#Francophonie, #Ontario

Des candidats progressistes-conservateurs refusent le débat

De gauche à droite, le président de l'Assemblée de la francophonie de l'Ontario, Carol Jolin, et les candidats progressistes-conservateurs, Amanda Simard et Cameron Montgomery. Crédit image: Étienne Ranger.

EMBRUN – Dans Glengarry-Prescott-Russell, l’équipe de la candidate du Parti progressiste-conservateur (Parti PC) de l’Ontario, Amanda Simard, a jusqu’ici refusé les invitations à débattre. Une stratégie qui n’est pas isolée dans la province.

BENJAMIN VACHET
bvachet@tfo.org | @BVachet

Invitée à affronter ses adversaires de la circonscription de l’Est ontarien le vendredi 18 mai, Mme Simard n’était pas présente au débat organisé par TV Rogers. Son équipe a également décliné l’invitation d’#ONfr pour le débat qui se tiendra le 30 mai au centre récréatif d’Embrun.

Dans un courriel envoyé à #ONfr, après plusieurs relances, le chef de bureau de Mme Simard, Kevin Budning, indique que «malheureusement, à cause des légitimes contraintes de temps associées à une campagne électorale et à une série d’engagements», la candidate ne sera pas en mesure de participer au débat, bien que plusieurs dates aient été proposées.

La stratégie semble également s’appliquer aux demandes d’entrevue, puisque la candidate progressiste-conservatrice, en tête dans les sondages, s’est montrée très discrète dans les médias et a refusé les propositions d’#ONfr de participer à un reportage sur les enjeux locaux de sa circonscription.

Mme Simard préférerait se concentrer sur son travail de terrain afin de «frapper à toutes les portes de la circonscription», explique son équipe.

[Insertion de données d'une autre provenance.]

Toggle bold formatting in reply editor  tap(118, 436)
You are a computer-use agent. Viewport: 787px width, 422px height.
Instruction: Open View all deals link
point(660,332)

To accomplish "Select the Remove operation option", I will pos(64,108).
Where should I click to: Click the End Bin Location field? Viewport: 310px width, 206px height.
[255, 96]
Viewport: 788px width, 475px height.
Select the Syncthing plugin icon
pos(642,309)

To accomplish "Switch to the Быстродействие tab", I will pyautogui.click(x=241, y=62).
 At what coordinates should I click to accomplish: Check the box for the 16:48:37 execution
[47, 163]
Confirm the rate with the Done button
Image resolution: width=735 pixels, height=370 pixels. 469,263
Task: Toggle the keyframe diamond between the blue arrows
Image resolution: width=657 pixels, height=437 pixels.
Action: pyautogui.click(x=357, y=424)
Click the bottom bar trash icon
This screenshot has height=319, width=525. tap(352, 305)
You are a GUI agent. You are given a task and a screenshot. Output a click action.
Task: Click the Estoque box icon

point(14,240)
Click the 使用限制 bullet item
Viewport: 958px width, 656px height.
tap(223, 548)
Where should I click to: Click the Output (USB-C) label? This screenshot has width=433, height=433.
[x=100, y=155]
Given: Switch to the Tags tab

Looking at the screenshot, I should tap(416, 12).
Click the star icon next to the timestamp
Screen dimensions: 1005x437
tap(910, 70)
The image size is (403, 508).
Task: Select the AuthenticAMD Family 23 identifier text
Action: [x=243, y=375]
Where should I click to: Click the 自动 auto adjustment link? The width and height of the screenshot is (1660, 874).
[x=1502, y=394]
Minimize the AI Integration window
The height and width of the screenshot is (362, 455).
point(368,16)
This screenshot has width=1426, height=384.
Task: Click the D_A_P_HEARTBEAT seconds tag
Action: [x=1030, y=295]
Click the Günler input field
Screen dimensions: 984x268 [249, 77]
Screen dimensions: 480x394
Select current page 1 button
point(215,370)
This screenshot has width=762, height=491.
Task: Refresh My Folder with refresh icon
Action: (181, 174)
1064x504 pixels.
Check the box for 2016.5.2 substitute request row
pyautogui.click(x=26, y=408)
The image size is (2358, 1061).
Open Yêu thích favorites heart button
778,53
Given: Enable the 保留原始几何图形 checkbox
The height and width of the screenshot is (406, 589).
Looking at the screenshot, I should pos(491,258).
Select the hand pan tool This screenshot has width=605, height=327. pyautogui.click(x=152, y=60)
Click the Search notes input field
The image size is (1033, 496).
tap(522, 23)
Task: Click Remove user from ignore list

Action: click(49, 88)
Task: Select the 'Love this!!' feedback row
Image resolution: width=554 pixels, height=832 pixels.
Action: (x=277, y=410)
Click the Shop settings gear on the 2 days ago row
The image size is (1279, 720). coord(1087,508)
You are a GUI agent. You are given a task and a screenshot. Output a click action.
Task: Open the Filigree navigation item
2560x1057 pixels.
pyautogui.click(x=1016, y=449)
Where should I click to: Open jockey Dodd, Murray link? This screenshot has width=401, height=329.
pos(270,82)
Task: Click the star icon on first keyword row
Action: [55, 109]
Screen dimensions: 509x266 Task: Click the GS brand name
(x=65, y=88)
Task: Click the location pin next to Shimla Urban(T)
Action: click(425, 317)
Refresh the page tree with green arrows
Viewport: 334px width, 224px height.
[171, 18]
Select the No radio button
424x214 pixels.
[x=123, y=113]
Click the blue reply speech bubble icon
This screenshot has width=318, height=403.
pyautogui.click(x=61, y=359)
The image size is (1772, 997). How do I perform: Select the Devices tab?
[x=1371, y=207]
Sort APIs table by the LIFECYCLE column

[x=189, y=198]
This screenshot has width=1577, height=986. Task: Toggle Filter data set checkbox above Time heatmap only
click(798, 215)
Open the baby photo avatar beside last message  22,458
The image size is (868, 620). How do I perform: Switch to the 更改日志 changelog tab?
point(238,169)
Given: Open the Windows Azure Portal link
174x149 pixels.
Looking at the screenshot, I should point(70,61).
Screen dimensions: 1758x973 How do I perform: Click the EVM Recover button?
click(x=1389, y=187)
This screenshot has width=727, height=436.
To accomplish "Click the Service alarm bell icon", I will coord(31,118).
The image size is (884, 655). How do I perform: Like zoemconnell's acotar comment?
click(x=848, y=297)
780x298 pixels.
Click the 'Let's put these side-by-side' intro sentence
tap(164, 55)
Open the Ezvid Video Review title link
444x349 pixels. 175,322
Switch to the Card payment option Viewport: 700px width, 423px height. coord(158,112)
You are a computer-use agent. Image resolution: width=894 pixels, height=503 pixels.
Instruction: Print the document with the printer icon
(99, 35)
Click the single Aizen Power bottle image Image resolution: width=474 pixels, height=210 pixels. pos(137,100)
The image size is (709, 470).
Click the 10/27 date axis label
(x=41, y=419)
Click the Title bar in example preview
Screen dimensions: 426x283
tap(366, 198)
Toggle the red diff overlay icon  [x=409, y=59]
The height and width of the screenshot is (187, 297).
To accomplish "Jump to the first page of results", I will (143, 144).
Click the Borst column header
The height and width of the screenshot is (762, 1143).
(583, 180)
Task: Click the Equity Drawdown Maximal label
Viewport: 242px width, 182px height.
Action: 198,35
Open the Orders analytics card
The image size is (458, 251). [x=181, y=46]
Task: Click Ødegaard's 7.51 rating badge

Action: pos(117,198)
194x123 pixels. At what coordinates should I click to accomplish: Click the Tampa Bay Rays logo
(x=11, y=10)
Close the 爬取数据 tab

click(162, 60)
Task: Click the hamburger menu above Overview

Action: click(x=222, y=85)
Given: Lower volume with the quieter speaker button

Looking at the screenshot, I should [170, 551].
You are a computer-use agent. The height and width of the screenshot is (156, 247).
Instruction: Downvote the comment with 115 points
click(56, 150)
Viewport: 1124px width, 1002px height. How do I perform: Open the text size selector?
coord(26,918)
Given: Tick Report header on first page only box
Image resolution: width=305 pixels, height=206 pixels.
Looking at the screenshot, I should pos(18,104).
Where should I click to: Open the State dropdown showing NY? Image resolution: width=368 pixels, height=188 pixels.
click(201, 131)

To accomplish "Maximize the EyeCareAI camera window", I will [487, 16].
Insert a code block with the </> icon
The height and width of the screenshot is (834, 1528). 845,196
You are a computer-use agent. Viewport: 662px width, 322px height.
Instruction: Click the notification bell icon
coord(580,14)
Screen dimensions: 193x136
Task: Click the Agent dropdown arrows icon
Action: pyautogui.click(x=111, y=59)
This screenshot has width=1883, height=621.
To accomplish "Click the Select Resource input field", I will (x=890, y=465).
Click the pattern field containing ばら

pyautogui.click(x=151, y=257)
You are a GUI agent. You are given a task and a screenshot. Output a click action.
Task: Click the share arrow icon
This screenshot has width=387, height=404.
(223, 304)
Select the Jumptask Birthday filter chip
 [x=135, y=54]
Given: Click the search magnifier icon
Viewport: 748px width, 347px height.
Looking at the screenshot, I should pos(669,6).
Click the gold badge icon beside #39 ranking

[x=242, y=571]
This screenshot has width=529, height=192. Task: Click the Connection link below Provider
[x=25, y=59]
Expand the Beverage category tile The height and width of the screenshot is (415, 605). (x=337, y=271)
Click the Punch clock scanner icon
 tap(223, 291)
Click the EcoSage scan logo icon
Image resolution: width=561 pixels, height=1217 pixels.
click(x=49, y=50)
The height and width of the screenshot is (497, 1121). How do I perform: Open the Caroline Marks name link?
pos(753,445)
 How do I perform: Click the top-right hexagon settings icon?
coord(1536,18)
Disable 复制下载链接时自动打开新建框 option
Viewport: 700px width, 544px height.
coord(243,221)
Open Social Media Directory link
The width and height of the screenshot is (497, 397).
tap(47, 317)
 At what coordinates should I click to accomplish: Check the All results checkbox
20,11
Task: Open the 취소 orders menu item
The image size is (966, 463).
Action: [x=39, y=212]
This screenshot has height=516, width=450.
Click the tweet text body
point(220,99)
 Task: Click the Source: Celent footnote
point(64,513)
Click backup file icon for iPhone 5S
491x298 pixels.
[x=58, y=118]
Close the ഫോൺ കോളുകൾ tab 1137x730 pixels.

«Ça peut arriver que certains candidats refusent de débattre s’ils ne sont pas à l’aise avec le format ou avec le côté confrontationnel que peut prendre un débat. Mais c’est plus surprenant de ne pas faire d’entrevue», juge le politologue, stagiaire postdoctoral à l’Université d’Ottawa et à l’Institut du savoir Montfort, Martin Normand.

Plusieurs options pourraient expliquer ce choix, selon M. Normand.

«Est-ce parce qu’elle n’a pas soutenu Doug Ford à la course à la chefferie du parti [Mme Simard avait soutenu Christine Elliott] et qu’elle est mal à l’aise de défendre certaines de ses positions? Est-ce parce que son adversaire libéral, Pierre Leroux, est aussi le maire du Canton de Russell où elle est conseillère municipale et qu’elle craint la confrontation?»

 

Des militants s’interrogent

En coulisses, des militants joints par #ONfr questionnent la stratégie de la candidate.

«C’est une grande circonscription et Mme Simard ne pourra pas cogner à toutes les portes», estime M. Normand.

Vendredi dernier, Radio-Canada rapportait la démission de la secrétaire du bureau de la circonscription de Glengarry-Prescott-Russell et responsable de la technologie de campagne pour Mme Simard, Rachel Theriault. Dans un communiqué, cette dernière dénonçait notamment «la politique archaïque de Doug Ford, qui refuse les demandes des médias et de débattre».

«Ce n’est pas une stratégie nouvelle. Ça fait depuis au moins dix ans que le Parti conservateur du Canada et le Parti progressiste-conservateur en Ontario utilisent cette discipline de communication qui consiste à laisser parler certains porte-paroles plus expérimentés. Car même au niveau local, beaucoup d’enjeux soulevés se décident à Queen’s Park et les candidats locaux ne connaissent pas toujours bien les rouages de la politique provinciale. Cette stratégie a été payante en 2006, au niveau fédéral», note Stewart Kiff, président de Solstice Affaires publiques, une compagnie de lobbying qui travaille à Queen’s Park, notamment pour plusieurs organismes franco-ontariens.

D’autres exemples

Selon le réseau CBC, Mme Simard n’est d’ailleurs pas la seule candidate du Parti PC à refuser de débattre. La situation serait la même dans 25 autres circonscriptions.

Simple hasard? Après avoir participé à un débat à Orléans*, le candidat progressiste-conservateur, Cameron Montgomery, ne devrait pas être présent à celui du Mouvement d’implication francophone d’Orléans (MIFO).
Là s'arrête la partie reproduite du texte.